Task: From the line containing "Where should I" through the last line of the records below, output every line exactly as it appears, but leave out the pictures.

Material to process:
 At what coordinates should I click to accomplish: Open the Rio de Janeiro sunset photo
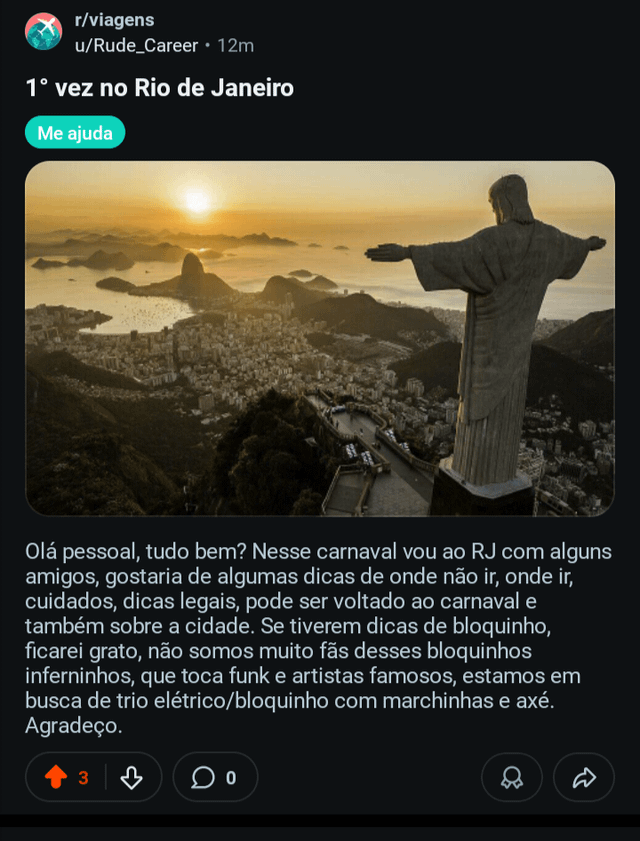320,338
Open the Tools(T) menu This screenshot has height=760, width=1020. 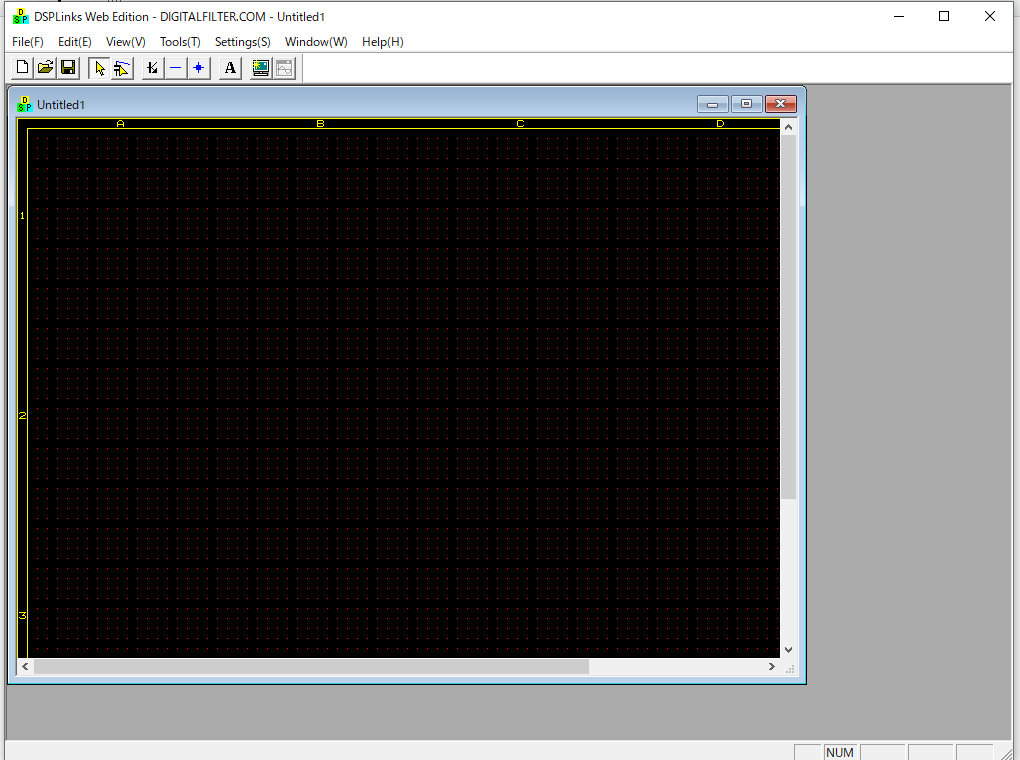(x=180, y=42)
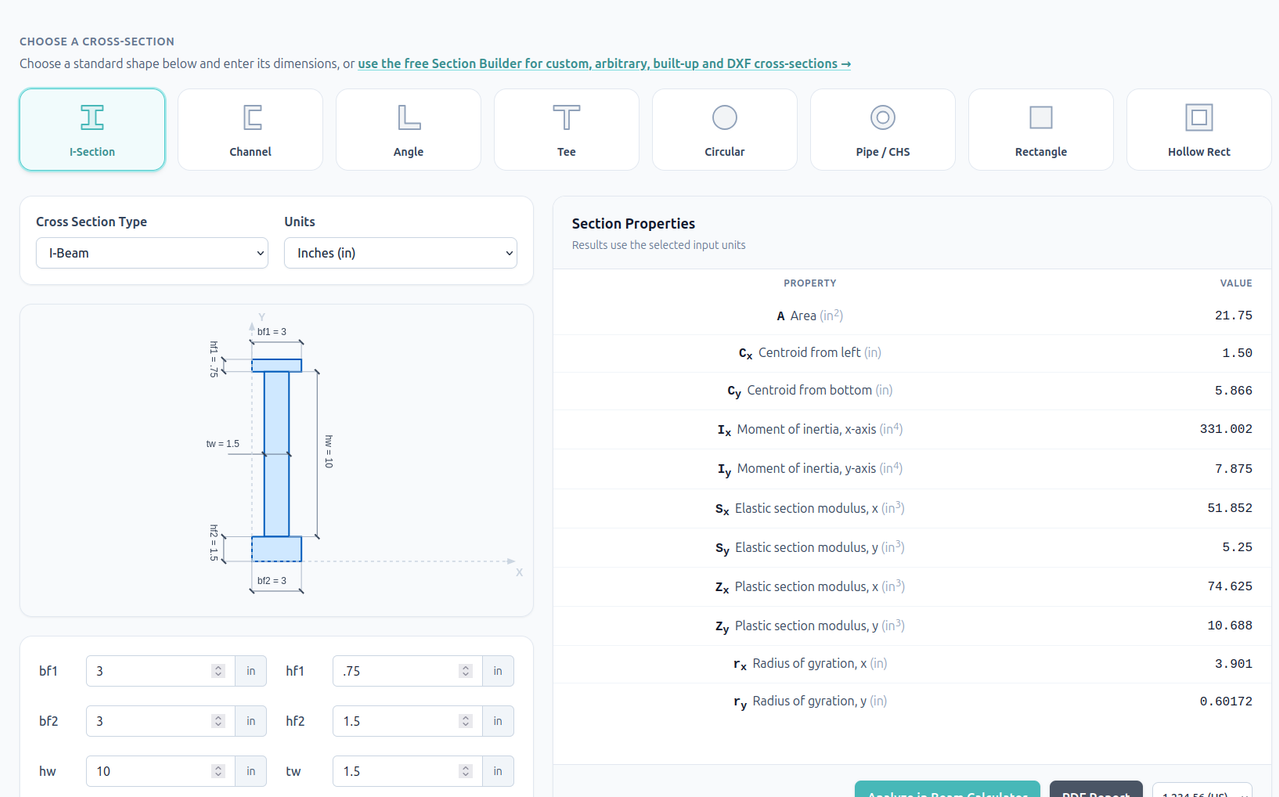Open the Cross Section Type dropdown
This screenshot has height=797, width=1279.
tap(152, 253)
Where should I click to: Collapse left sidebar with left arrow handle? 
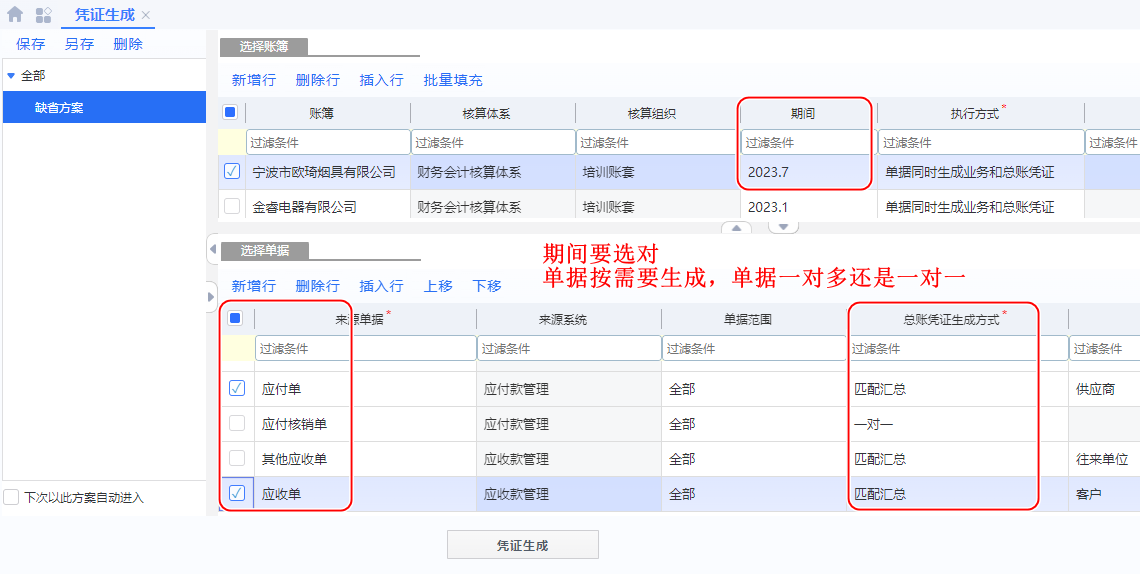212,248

Exercise response:
Where should I click to: Collapse left sidebar with left arrow handle? 
212,248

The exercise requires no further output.